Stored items
= = = = =
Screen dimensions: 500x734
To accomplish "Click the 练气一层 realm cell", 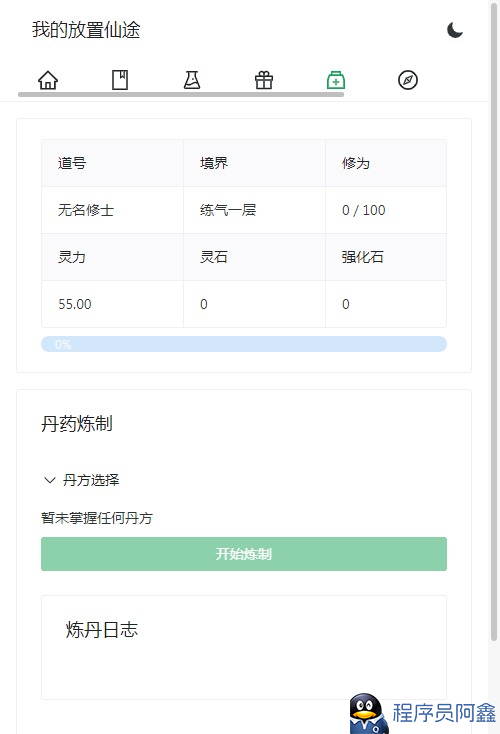I will pos(254,210).
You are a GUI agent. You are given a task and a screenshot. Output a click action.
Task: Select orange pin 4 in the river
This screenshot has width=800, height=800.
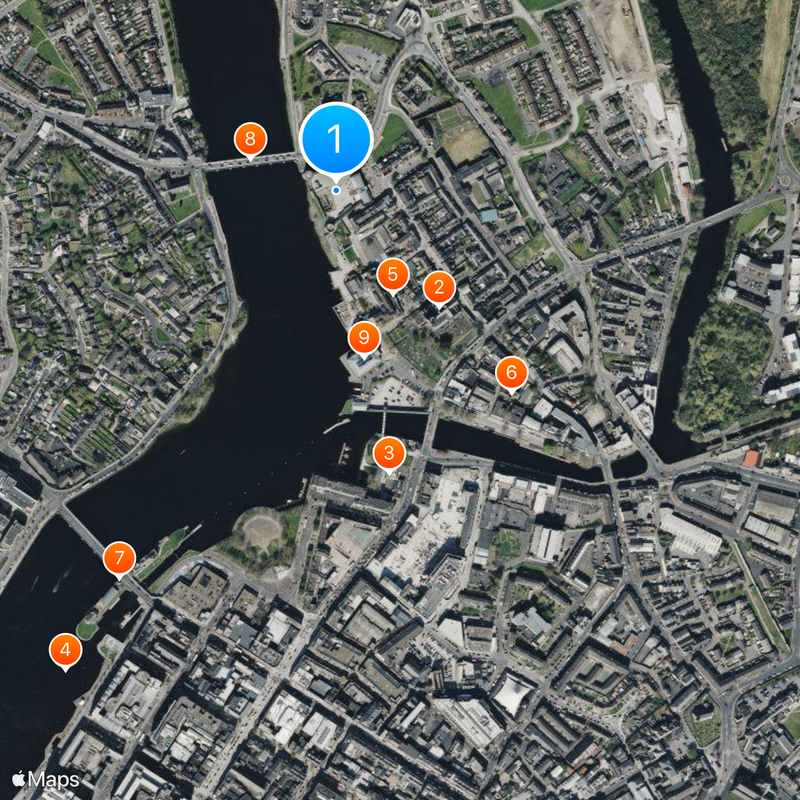pos(65,651)
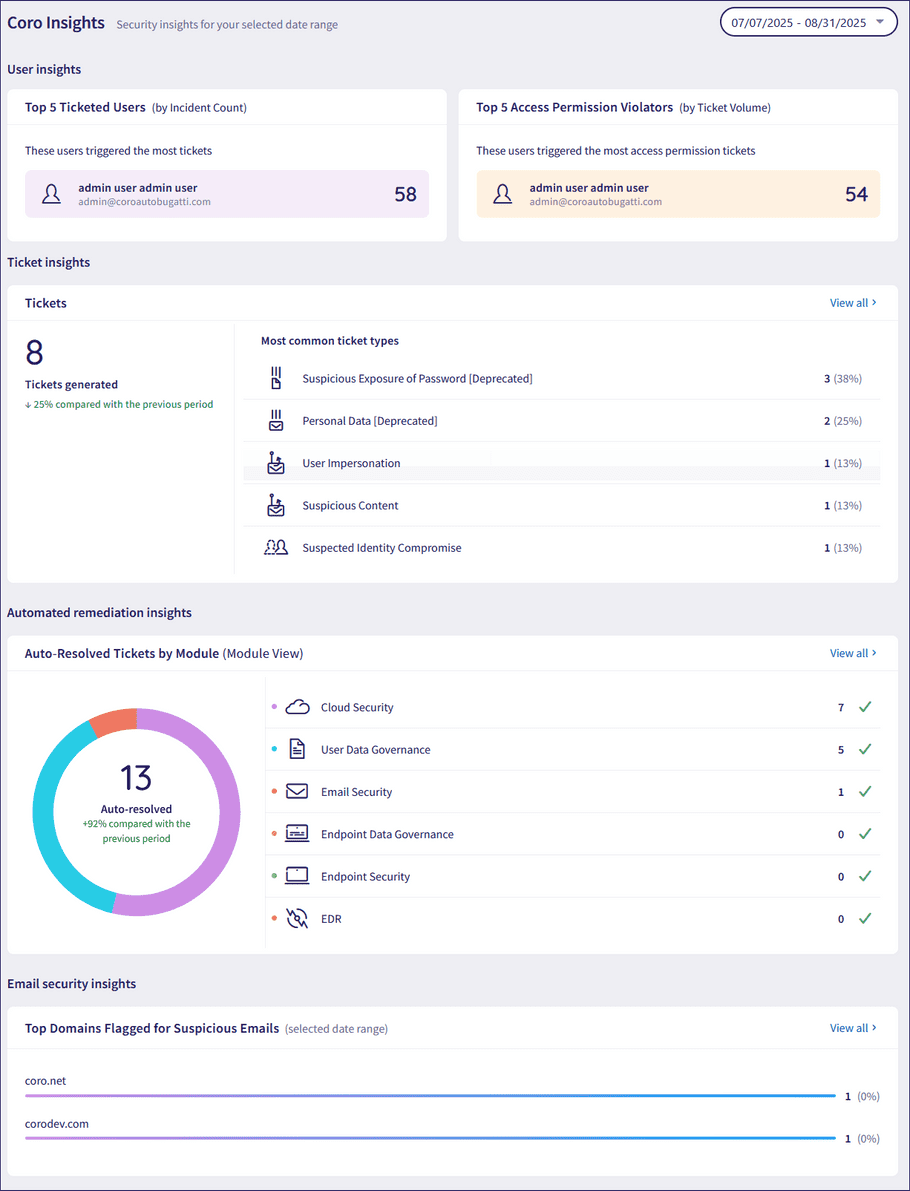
= = = = =
WHAT YOU SHOULD DO: Word for word, restate the lines from the line with "You are a GUI" through the last line of the entries, and nothing beyond them. Omit pictures.

ANSWER AREA:
You are a GUI agent. You are given a task and a screenshot. Output a click action.
Task: Select orange pin 4 in the river
This screenshot has width=800, height=800.
pos(65,651)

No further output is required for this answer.